Published online Apr 21, 2014. doi: 10.3748/wjg.v20.i15.4300
Revised: January 20, 2014
Accepted: February 17, 2014
Published online: April 21, 2014
Processing time: 170 Days and 13.5 Hours
With advances in the management and treatment of advanced liver disease, including the use of antiviral therapy, a simple, one stage description for advanced fibrotic liver disease has become inadequate. Although refining the diagnosis of cirrhosis to reflect disease heterogeneity is essential, current diagnostic tests have not kept pace with the progression of this new paradigm. Liver biopsy and hepatic venous pressure gradient measurement are the gold standards for the estimation of hepatic fibrosis and portal hypertension (PHT), respectively, and they have diagnostic and prognostic value. However, they are invasive and, as such, cannot be used repeatedly in clinical practice. The ideal noninvasive test should be safe, easy to perform, inexpensive, reproducible as well as to give numerical and accurate results in real time. It should be predictive of long term outcomes related with fibrosis and PHT to allow prognostic stratification. Recently, many types of noninvasive alternative tests have been developed and are under investigation. In particular, imaging and ultrasound based tests, such as transient elastography, have shown promising results. Although most of these noninvasive tests effectively identify severe fibrosis and PHT, the methods available for diagnosing moderate disease status are still insufficient, and further investigation is essential to predict outcomes and individualize therapy in this field.

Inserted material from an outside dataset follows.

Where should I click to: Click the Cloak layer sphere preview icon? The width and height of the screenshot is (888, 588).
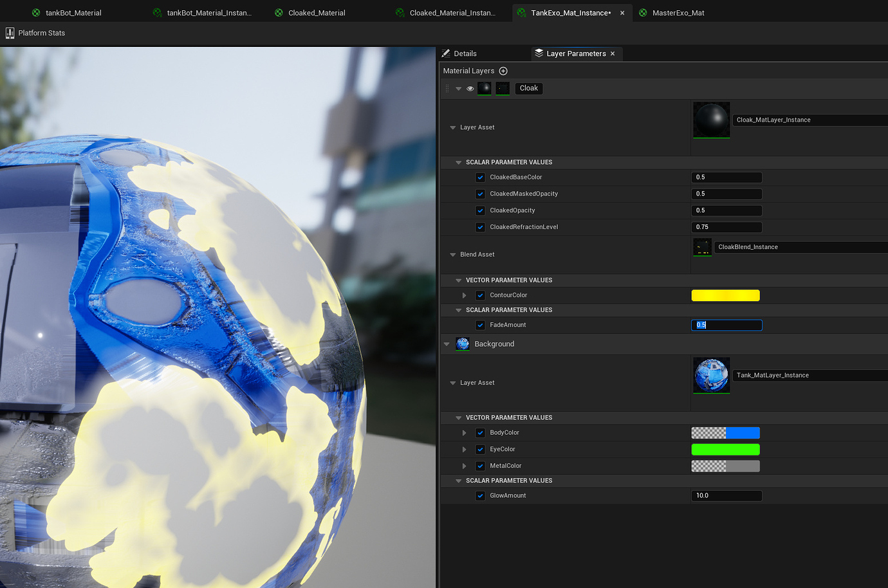click(485, 88)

Core tip: Chronic liver disease is a heterogeneous and dynamic condition. So, noninvasive exact estimations of the status and changes in hepatic fibrosis and portal hypertension are essential in the management of this disease. Recently, a few tests, such as liver stiffness measurement based on transient elastography (TE) or magnetic resonance have shown promising results in this field. However, the reproducibility of these non-invasive tests needs to be validated in diverse clinical situations and etiologies. Especially, it is important to study about the long term prognostic value of non-invasive tests in hepatic fibrosis and portal hypertension that can leads to new paradigm in the tailored management of chronic liver disease. Notably, the integration of serologic tests with other non-invasive tests, such as TE, allows the progression in the management of patients with chronic liver disease in the future.